[ASSIGNMENT] Take the data that follows and retype it word for word.

[DATA TO USE]

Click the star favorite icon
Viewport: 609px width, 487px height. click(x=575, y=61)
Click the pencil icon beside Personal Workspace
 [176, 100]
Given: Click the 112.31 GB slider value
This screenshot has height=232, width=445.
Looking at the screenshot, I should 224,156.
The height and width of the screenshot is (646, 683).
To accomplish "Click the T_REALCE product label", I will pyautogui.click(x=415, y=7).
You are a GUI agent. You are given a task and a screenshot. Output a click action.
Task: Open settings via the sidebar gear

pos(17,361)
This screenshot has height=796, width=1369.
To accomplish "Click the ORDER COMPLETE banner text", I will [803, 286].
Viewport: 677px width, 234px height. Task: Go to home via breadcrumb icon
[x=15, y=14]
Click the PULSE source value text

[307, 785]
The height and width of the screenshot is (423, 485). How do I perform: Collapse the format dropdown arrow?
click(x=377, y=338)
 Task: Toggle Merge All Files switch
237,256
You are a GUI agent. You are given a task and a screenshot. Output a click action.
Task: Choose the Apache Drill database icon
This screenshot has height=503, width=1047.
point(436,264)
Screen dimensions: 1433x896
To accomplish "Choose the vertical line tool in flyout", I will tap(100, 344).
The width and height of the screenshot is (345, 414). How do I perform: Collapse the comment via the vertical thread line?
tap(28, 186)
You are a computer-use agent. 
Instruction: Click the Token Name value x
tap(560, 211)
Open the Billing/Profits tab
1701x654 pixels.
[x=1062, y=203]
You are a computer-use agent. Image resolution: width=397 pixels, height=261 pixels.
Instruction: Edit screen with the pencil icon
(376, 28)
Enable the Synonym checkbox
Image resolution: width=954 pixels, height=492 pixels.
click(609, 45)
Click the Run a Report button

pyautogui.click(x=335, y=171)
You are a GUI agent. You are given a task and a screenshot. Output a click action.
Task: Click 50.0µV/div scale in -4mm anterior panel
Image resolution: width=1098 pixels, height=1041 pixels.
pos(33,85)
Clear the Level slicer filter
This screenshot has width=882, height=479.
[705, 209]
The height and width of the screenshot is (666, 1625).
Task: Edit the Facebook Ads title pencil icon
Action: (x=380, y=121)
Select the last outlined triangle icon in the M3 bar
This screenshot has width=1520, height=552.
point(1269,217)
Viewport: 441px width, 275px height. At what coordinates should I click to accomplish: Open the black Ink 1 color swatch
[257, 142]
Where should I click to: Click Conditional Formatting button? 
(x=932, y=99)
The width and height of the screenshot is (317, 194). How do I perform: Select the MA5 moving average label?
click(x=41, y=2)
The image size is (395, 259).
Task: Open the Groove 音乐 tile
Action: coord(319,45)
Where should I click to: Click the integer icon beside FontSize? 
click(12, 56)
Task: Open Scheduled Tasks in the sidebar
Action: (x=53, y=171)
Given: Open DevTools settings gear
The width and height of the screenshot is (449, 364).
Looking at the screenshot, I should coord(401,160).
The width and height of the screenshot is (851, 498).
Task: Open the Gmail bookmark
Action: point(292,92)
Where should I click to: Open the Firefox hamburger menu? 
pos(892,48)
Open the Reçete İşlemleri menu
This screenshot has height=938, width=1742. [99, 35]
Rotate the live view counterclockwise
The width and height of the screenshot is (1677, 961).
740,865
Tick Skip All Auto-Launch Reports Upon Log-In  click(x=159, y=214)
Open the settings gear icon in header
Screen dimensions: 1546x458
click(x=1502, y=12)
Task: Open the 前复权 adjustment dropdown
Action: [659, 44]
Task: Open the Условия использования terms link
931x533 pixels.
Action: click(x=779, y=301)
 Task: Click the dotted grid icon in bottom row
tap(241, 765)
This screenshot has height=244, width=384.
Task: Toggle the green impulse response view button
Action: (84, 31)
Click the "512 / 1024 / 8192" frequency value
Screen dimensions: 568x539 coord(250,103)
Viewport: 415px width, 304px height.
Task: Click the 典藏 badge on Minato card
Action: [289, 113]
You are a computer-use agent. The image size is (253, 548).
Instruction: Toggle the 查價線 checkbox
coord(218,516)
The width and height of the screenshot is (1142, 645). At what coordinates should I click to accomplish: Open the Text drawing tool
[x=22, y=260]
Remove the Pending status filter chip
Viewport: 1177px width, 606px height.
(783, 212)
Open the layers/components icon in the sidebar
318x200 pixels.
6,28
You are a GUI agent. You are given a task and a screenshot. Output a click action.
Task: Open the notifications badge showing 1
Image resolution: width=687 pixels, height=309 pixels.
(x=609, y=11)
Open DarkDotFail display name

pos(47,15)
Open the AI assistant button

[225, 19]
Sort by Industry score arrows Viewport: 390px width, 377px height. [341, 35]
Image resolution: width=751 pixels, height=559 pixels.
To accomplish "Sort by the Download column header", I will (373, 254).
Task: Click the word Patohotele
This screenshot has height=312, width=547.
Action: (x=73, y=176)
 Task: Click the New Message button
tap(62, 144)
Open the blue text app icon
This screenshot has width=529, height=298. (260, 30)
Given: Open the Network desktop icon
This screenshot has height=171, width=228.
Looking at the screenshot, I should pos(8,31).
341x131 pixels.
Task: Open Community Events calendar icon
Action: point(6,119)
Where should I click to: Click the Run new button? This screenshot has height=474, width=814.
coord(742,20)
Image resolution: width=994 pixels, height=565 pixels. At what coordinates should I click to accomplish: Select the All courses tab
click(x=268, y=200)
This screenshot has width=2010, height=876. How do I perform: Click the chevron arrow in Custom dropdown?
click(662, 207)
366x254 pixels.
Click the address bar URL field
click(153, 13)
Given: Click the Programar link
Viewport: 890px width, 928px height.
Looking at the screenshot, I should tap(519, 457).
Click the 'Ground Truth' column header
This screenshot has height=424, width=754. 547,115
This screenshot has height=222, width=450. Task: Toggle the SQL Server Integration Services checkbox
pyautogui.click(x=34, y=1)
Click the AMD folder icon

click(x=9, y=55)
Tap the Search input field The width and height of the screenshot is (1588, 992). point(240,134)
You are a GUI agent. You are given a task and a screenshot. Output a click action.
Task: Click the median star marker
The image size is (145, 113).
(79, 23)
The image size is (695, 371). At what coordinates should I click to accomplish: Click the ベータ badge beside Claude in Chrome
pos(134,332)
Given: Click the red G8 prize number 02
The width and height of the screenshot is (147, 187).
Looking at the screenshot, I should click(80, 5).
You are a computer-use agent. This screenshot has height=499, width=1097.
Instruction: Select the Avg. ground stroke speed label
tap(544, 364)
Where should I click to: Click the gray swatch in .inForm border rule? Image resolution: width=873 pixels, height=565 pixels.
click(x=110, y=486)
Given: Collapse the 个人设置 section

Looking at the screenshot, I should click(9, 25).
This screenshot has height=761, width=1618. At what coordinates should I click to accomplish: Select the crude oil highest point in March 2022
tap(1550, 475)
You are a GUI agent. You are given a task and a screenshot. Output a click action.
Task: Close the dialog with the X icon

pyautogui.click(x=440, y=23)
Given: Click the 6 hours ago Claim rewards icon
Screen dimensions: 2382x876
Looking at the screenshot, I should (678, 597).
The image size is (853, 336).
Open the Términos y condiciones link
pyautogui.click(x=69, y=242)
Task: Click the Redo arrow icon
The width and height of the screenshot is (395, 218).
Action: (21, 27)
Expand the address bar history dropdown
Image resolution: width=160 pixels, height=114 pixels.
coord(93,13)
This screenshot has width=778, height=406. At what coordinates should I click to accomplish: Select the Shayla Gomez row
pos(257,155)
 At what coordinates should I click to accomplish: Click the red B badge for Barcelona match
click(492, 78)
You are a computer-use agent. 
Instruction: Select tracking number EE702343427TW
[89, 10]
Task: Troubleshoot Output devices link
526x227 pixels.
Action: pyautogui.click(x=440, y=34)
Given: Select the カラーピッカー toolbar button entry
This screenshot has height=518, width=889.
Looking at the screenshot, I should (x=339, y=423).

[RESPONSE AREA]
Click the star favorite icon
Viewport: 609px width, 487px height. click(x=575, y=61)
Click the pencil icon beside Personal Workspace
 [176, 100]
Given: Click the 112.31 GB slider value
This screenshot has height=232, width=445.
Looking at the screenshot, I should 224,156.
The height and width of the screenshot is (646, 683).
To accomplish "Click the T_REALCE product label", I will pyautogui.click(x=415, y=7).
You are a GUI agent. You are given a task and a screenshot. Output a click action.
Task: Open settings via the sidebar gear

pos(17,361)
This screenshot has height=796, width=1369.
To accomplish "Click the ORDER COMPLETE banner text", I will [803, 286].
Viewport: 677px width, 234px height. Task: Go to home via breadcrumb icon
[x=15, y=14]
Click the PULSE source value text

[307, 785]
The height and width of the screenshot is (423, 485). How do I perform: Collapse the format dropdown arrow?
click(x=377, y=338)
 Task: Toggle Merge All Files switch
237,256
You are a GUI agent. You are given a task and a screenshot. Output a click action.
Task: Choose the Apache Drill database icon
This screenshot has height=503, width=1047.
point(436,264)
Screen dimensions: 1433x896
To accomplish "Choose the vertical line tool in flyout", I will tap(100, 344).
The width and height of the screenshot is (345, 414). How do I perform: Collapse the comment via the vertical thread line?
tap(28, 186)
You are a computer-use agent. 
Instruction: Click the Token Name value x
tap(560, 211)
Open the Billing/Profits tab
1701x654 pixels.
[x=1062, y=203]
You are a computer-use agent. Image resolution: width=397 pixels, height=261 pixels.
Instruction: Edit screen with the pencil icon
(376, 28)
Enable the Synonym checkbox
Image resolution: width=954 pixels, height=492 pixels.
click(609, 45)
Click the Run a Report button

pyautogui.click(x=335, y=171)
You are a GUI agent. You are given a task and a screenshot. Output a click action.
Task: Click 50.0µV/div scale in -4mm anterior panel
Image resolution: width=1098 pixels, height=1041 pixels.
pos(33,85)
Clear the Level slicer filter
This screenshot has width=882, height=479.
[705, 209]
The height and width of the screenshot is (666, 1625).
Task: Edit the Facebook Ads title pencil icon
Action: (x=380, y=121)
Select the last outlined triangle icon in the M3 bar
This screenshot has width=1520, height=552.
point(1269,217)
Viewport: 441px width, 275px height. At what coordinates should I click to accomplish: Open the black Ink 1 color swatch
[257, 142]
Where should I click to: Click Conditional Formatting button? 
(x=932, y=99)
The width and height of the screenshot is (317, 194). How do I perform: Select the MA5 moving average label?
click(x=41, y=2)
The image size is (395, 259).
Task: Open the Groove 音乐 tile
Action: coord(319,45)
Where should I click to: Click the integer icon beside FontSize? 
click(12, 56)
Task: Open Scheduled Tasks in the sidebar
Action: (x=53, y=171)
Given: Open DevTools settings gear
The width and height of the screenshot is (449, 364).
Looking at the screenshot, I should coord(401,160).
The width and height of the screenshot is (851, 498).
Task: Open the Gmail bookmark
Action: point(292,92)
Where should I click to: Open the Firefox hamburger menu? 
pos(892,48)
Open the Reçete İşlemleri menu
This screenshot has height=938, width=1742. [99, 35]
Rotate the live view counterclockwise
The width and height of the screenshot is (1677, 961).
740,865
Tick Skip All Auto-Launch Reports Upon Log-In  click(x=159, y=214)
Open the settings gear icon in header
Screen dimensions: 1546x458
click(x=1502, y=12)
Task: Open the 前复权 adjustment dropdown
Action: [659, 44]
Task: Open the Условия использования terms link
931x533 pixels.
Action: click(x=779, y=301)
 Task: Click the dotted grid icon in bottom row
tap(241, 765)
This screenshot has height=244, width=384.
Task: Toggle the green impulse response view button
Action: (84, 31)
Click the "512 / 1024 / 8192" frequency value
Screen dimensions: 568x539 coord(250,103)
Viewport: 415px width, 304px height.
Task: Click the 典藏 badge on Minato card
Action: [289, 113]
You are a computer-use agent. The image size is (253, 548).
Instruction: Toggle the 查價線 checkbox
coord(218,516)
The width and height of the screenshot is (1142, 645). At what coordinates should I click to accomplish: Open the Text drawing tool
[x=22, y=260]
Remove the Pending status filter chip
Viewport: 1177px width, 606px height.
(783, 212)
Open the layers/components icon in the sidebar
318x200 pixels.
6,28
You are a GUI agent. You are given a task and a screenshot. Output a click action.
Task: Open the notifications badge showing 1
Image resolution: width=687 pixels, height=309 pixels.
(x=609, y=11)
Open DarkDotFail display name

pos(47,15)
Open the AI assistant button

[225, 19]
Sort by Industry score arrows Viewport: 390px width, 377px height. [341, 35]
Image resolution: width=751 pixels, height=559 pixels.
To accomplish "Sort by the Download column header", I will (373, 254).
Task: Click the word Patohotele
This screenshot has height=312, width=547.
Action: (x=73, y=176)
 Task: Click the New Message button
tap(62, 144)
Open the blue text app icon
This screenshot has width=529, height=298. (260, 30)
Given: Open the Network desktop icon
This screenshot has height=171, width=228.
Looking at the screenshot, I should pos(8,31).
341x131 pixels.
Task: Open Community Events calendar icon
Action: point(6,119)
Where should I click to: Click the Run new button? This screenshot has height=474, width=814.
coord(742,20)
Image resolution: width=994 pixels, height=565 pixels. At what coordinates should I click to accomplish: Select the All courses tab
click(x=268, y=200)
This screenshot has width=2010, height=876. How do I perform: Click the chevron arrow in Custom dropdown?
click(662, 207)
366x254 pixels.
Click the address bar URL field
click(153, 13)
Given: Click the Programar link
Viewport: 890px width, 928px height.
Looking at the screenshot, I should tap(519, 457).
Click the 'Ground Truth' column header
This screenshot has height=424, width=754. 547,115
This screenshot has height=222, width=450. Task: Toggle the SQL Server Integration Services checkbox
pyautogui.click(x=34, y=1)
Click the AMD folder icon

click(x=9, y=55)
Tap the Search input field The width and height of the screenshot is (1588, 992). point(240,134)
You are a GUI agent. You are given a task and a screenshot. Output a click action.
Task: Click the median star marker
The image size is (145, 113).
(79, 23)
The image size is (695, 371). At what coordinates should I click to accomplish: Click the ベータ badge beside Claude in Chrome
pos(134,332)
Given: Click the red G8 prize number 02
The width and height of the screenshot is (147, 187).
Looking at the screenshot, I should click(80, 5).
You are a computer-use agent. This screenshot has height=499, width=1097.
Instruction: Select the Avg. ground stroke speed label
tap(544, 364)
Where should I click to: Click the gray swatch in .inForm border rule? Image resolution: width=873 pixels, height=565 pixels.
click(x=110, y=486)
Given: Collapse the 个人设置 section

Looking at the screenshot, I should click(9, 25).
This screenshot has height=761, width=1618. At what coordinates should I click to accomplish: Select the crude oil highest point in March 2022
tap(1550, 475)
You are a GUI agent. You are given a task and a screenshot. Output a click action.
Task: Close the dialog with the X icon

pyautogui.click(x=440, y=23)
Given: Click the 6 hours ago Claim rewards icon
Screen dimensions: 2382x876
Looking at the screenshot, I should (678, 597).
The image size is (853, 336).
Open the Términos y condiciones link
pyautogui.click(x=69, y=242)
Task: Click the Redo arrow icon
The width and height of the screenshot is (395, 218).
Action: (21, 27)
Expand the address bar history dropdown
Image resolution: width=160 pixels, height=114 pixels.
coord(93,13)
This screenshot has width=778, height=406. At what coordinates should I click to accomplish: Select the Shayla Gomez row
pos(257,155)
 At what coordinates should I click to accomplish: Click the red B badge for Barcelona match
click(492, 78)
You are a computer-use agent. 
Instruction: Select tracking number EE702343427TW
[89, 10]
Task: Troubleshoot Output devices link
526x227 pixels.
Action: pyautogui.click(x=440, y=34)
Given: Select the カラーピッカー toolbar button entry
This screenshot has height=518, width=889.
Looking at the screenshot, I should (x=339, y=423).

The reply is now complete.